The second talk "Put Down Your Gun" was given by US Pastor and activist Rev Dr Tammy Williams. Williams contemplated Jesus' arrest in the Garden of Gethsemane and alternatives to gun violence.

Academic and writer Katie Edwards wrote and delivered the third Lent talk of 2018. As someone who witnessed the sexual abuse of her teenage friends in the 1990s, Edwards wondered whether she - and they - might have spoken out more readily if they had not been taught that silence in the face of suffering is a virtue. Edwards' talk was critically acclaimed, won The Jerusalem Award in the Festivals (Radio) category in 2018 and was awarded the Sandford St Martin runner up prize in the Radio/Audio category in 2019.

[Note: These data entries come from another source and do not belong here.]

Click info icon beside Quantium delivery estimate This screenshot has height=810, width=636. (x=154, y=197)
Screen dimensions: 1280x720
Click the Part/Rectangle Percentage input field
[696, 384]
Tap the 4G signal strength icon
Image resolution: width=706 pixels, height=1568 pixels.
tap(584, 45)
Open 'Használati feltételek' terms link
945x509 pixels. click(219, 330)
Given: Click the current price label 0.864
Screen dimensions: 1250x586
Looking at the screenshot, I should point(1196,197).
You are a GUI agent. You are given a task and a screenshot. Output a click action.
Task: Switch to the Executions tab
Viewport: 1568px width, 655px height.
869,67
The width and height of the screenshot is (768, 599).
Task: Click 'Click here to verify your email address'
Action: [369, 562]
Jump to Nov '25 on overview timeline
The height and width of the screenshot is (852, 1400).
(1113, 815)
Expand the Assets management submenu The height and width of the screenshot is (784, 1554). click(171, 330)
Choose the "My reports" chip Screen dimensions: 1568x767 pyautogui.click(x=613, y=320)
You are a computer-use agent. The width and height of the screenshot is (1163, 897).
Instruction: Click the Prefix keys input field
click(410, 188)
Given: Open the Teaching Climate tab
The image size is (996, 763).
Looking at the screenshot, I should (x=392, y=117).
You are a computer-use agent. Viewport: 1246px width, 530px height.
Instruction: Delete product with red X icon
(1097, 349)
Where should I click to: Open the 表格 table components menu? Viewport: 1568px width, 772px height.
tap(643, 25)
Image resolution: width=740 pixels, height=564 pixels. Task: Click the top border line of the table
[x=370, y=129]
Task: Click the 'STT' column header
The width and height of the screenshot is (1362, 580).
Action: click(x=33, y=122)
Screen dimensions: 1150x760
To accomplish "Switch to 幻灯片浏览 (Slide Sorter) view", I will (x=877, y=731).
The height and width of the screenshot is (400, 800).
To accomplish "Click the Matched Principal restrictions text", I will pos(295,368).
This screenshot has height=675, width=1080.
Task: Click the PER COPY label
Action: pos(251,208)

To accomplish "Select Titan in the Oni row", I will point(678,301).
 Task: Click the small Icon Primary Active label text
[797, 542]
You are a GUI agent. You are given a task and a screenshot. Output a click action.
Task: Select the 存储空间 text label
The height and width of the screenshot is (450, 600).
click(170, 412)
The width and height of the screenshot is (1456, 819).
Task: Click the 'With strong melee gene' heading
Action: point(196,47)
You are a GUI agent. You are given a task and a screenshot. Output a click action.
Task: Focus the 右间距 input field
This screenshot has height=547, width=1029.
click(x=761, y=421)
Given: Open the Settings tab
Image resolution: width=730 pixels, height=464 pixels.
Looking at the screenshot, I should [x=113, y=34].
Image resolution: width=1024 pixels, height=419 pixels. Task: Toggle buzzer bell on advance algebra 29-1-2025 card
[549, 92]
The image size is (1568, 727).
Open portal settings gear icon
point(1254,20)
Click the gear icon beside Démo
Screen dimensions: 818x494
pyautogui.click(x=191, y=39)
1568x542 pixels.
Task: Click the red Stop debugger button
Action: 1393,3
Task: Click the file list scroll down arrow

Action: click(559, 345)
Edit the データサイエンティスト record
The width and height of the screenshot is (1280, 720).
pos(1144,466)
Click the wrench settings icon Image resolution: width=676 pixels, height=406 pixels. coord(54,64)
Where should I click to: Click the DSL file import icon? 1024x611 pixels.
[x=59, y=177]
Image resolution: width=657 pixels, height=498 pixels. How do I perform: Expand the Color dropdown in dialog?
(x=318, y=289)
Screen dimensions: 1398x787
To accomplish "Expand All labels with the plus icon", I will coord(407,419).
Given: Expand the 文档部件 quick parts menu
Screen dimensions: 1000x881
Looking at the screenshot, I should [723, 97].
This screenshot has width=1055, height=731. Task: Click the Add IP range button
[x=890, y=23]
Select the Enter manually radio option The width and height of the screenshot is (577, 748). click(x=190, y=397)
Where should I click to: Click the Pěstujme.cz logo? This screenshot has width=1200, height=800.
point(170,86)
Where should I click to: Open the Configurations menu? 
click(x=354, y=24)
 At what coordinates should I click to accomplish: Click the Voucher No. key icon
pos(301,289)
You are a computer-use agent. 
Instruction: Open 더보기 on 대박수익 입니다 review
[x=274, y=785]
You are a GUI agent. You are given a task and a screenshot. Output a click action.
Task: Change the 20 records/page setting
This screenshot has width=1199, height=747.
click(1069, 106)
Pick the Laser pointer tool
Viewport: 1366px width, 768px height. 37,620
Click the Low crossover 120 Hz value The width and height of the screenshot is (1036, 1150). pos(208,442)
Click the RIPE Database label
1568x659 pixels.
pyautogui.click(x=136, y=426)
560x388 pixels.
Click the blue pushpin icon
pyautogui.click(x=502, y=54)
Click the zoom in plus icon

The final Lent talk of 2018 was delivered by Archbishop Justin Welby. In "The Cry From The Cross", Welby asks 'Did Jesus know that 'it would all be alright in the end?' The Archbishop argued that the point of being human is that God's promise that we will get through difficult times does not take away from the agony of the moment.

==2020==
The theme of Lent Talks for 2020 was identity. It began with a talk by Rachel Mann, who talked about how if we think of Jesus as the Son of God, we think of him as barely human.

==2021==
The theme of the Lent Talks for 2021 was "Hope as An Active Virtue". The first of these Lent talks was delivered by Dr Mark ZY Tan, and other talks were delivered by John Timpson, Paula Gooder and Jason Arday. The final one of these talks was delivered by the Right Reverend Dame Sarah Mullally.

The first Lent talk, entitled "A Letter to Lydia", intensive care doctor Mark ZY Tan narrates a letter written to his daughter, born during the COVID-19 pandemic about despair and hope while working on the frontline. It was shortlisted as a finalist for the Sandford St Martin awards 2022.